Pixel coordinate grounding data
★ ★ ★ ★ ★ ★ ★
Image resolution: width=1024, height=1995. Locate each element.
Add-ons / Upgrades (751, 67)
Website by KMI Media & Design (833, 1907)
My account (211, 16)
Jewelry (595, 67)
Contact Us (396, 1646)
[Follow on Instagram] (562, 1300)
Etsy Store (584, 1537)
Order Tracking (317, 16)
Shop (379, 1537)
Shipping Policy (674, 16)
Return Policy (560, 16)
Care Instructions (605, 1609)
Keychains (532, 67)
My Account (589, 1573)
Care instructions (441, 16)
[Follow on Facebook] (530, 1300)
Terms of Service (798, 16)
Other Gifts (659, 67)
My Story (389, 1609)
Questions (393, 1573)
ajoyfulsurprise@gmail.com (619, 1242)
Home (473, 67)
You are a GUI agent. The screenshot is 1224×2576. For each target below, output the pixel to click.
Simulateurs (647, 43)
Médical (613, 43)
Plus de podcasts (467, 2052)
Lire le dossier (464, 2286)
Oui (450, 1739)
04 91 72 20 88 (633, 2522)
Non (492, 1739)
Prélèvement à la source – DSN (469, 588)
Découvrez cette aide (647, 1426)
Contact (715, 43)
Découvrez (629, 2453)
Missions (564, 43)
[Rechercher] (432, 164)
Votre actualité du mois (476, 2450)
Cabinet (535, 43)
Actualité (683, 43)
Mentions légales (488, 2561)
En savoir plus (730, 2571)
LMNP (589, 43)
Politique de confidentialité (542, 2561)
★ ★ ★ ★ ★ ★ ★
Exercise requirements: Go through the records above and copy each line exactly.

Response area:
Image resolution: width=1024, height=1995. Locate each element.
Add-ons / Upgrades (751, 67)
Website by KMI Media & Design (833, 1907)
My account (211, 16)
Jewelry (595, 67)
Contact Us (396, 1646)
[Follow on Instagram] (562, 1300)
Etsy Store (584, 1537)
Order Tracking (317, 16)
Shop (379, 1537)
Shipping Policy (674, 16)
Return Policy (560, 16)
Care Instructions (605, 1609)
Keychains (532, 67)
My Account (589, 1573)
Care instructions (441, 16)
[Follow on Facebook] (530, 1300)
Terms of Service (798, 16)
Other Gifts (659, 67)
My Story (389, 1609)
Questions (393, 1573)
ajoyfulsurprise@gmail.com (619, 1242)
Home (473, 67)
You are a GUI agent. The screenshot is 1224×2576. For each target below, output the pixel to click.
Simulateurs (647, 43)
Médical (613, 43)
Plus de podcasts (467, 2052)
Lire le dossier (464, 2286)
Oui (450, 1739)
04 91 72 20 88 (633, 2522)
Non (492, 1739)
Prélèvement à la source – DSN (469, 588)
Découvrez cette aide (647, 1426)
Contact (715, 43)
Découvrez (629, 2453)
Missions (564, 43)
[Rechercher] (432, 164)
Votre actualité du mois (476, 2450)
Cabinet (535, 43)
Actualité (683, 43)
Mentions légales (488, 2561)
En savoir plus (730, 2571)
LMNP (589, 43)
Politique de confidentialité (542, 2561)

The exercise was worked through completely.